Here the sun shines on Pearl, and she absorbs and keeps it. Fraught with astute symbolism, it takes more than one read to really do justice to the essence of the story. When dying, he finally reveals the A that is marked on his chest. Unable to bear the anguish and inner torment, he finally confesses in front of the entire town, revealing the A seared into his chest.
As we discussed in class, Hawthorne tries to make the Puritans look bad. The Puritan community sees Hester as a fallen woman, Dimmesdale as a saint, and would have seen the disguised Chillingworth as a victim — a husband betrayed. Light and Color Light and darkness, sunshine and shadows, noon and midnight, are all manifestations of the same images.
A possible interpretation of why the Puritans made up things about the forest could be that they were trying to keep the people from the Natural Law — they wanted people to be subject to the Puritan Law.
It is a sign of adultery, penance, and penitence. She is the scarlet letter in the flesh, a reminder of Hester's sin.
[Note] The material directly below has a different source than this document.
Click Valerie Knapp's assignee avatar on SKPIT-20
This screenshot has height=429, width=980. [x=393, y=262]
Pearl is the strongest of these allegorical images because she is nearly all symbol, little reality. Hence, to the town, it is a mark of shame, guilt, and punishment.
And, as if the gloom of the earth and sky had been but the effluence of these two mortal hearts, it vanished with their sorrow. Sin and its acknowledgment humanize Dimmesdale.
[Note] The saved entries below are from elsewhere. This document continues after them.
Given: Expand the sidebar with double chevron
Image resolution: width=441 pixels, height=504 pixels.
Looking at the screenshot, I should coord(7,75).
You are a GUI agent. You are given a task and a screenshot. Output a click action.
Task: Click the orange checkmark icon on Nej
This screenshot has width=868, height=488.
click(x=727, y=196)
This is already the better life!- The Scarlet Letter - Symbolism Nathaniel Hawthorne uses symbolism several times in the book, The Scarlet Letter.
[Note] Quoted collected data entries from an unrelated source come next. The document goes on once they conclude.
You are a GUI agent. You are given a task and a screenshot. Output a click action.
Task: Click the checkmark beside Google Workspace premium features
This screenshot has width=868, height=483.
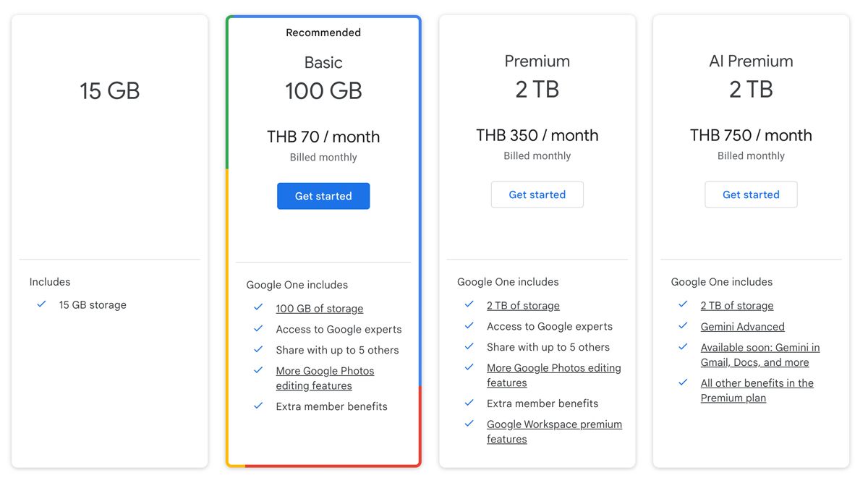click(x=469, y=424)
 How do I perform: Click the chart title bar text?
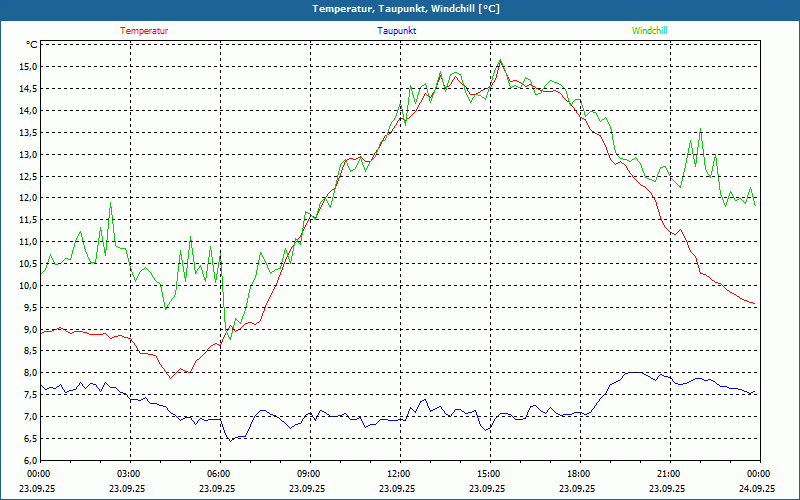(400, 9)
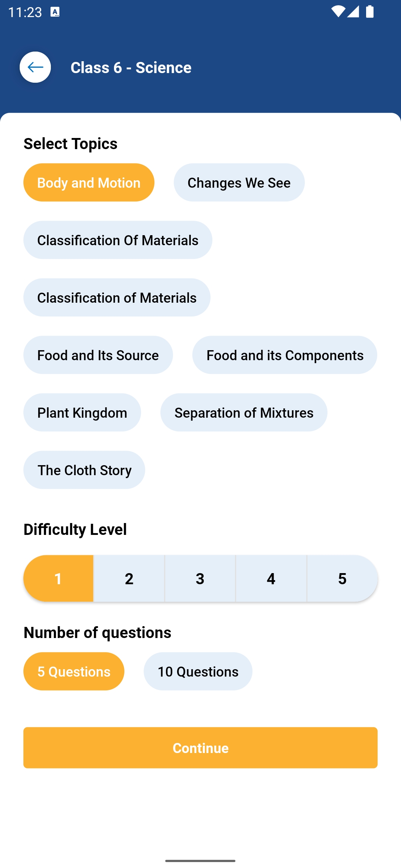Screen dimensions: 401x868
Task: Pick the Food and Its Source topic
Action: coord(98,355)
Some examples of this are when they talk of the scaffold, the brook, the forest, and the sunshine. The Symbolic Use of Nature in The Scarlet Letter In Nathaniel Hawthorne's classic The Scarlet Letter, nature plays a very important and symbolic role.
Hawthorne uses nature to convey the mood of a scene, to describe characters, and to link the natural elements with human nature.
In Nathaniel Hawthorne's novel, The Scarlet Letter, sunshine symbolizes the innocence of Pearl and Hester's lack thereof, in addition to its representation of honesty, freedom from sin and supposed happiness and peace.
Hawthorne has a perfect atmosphere for the symbols in The Scarlet Letter because the Puritans saw the world through allegory. For them, simple patterns, like the meteor streaking through the sky, became religious or moral interpretations for human events. The author's wife Sophia made a statement saying, "[Fields] has made the absurd boast that he was the sole cause of the Scarlet Letter being published!" The Scarlet Letter by Nathaniel Hawthorne is a story about love and guilt.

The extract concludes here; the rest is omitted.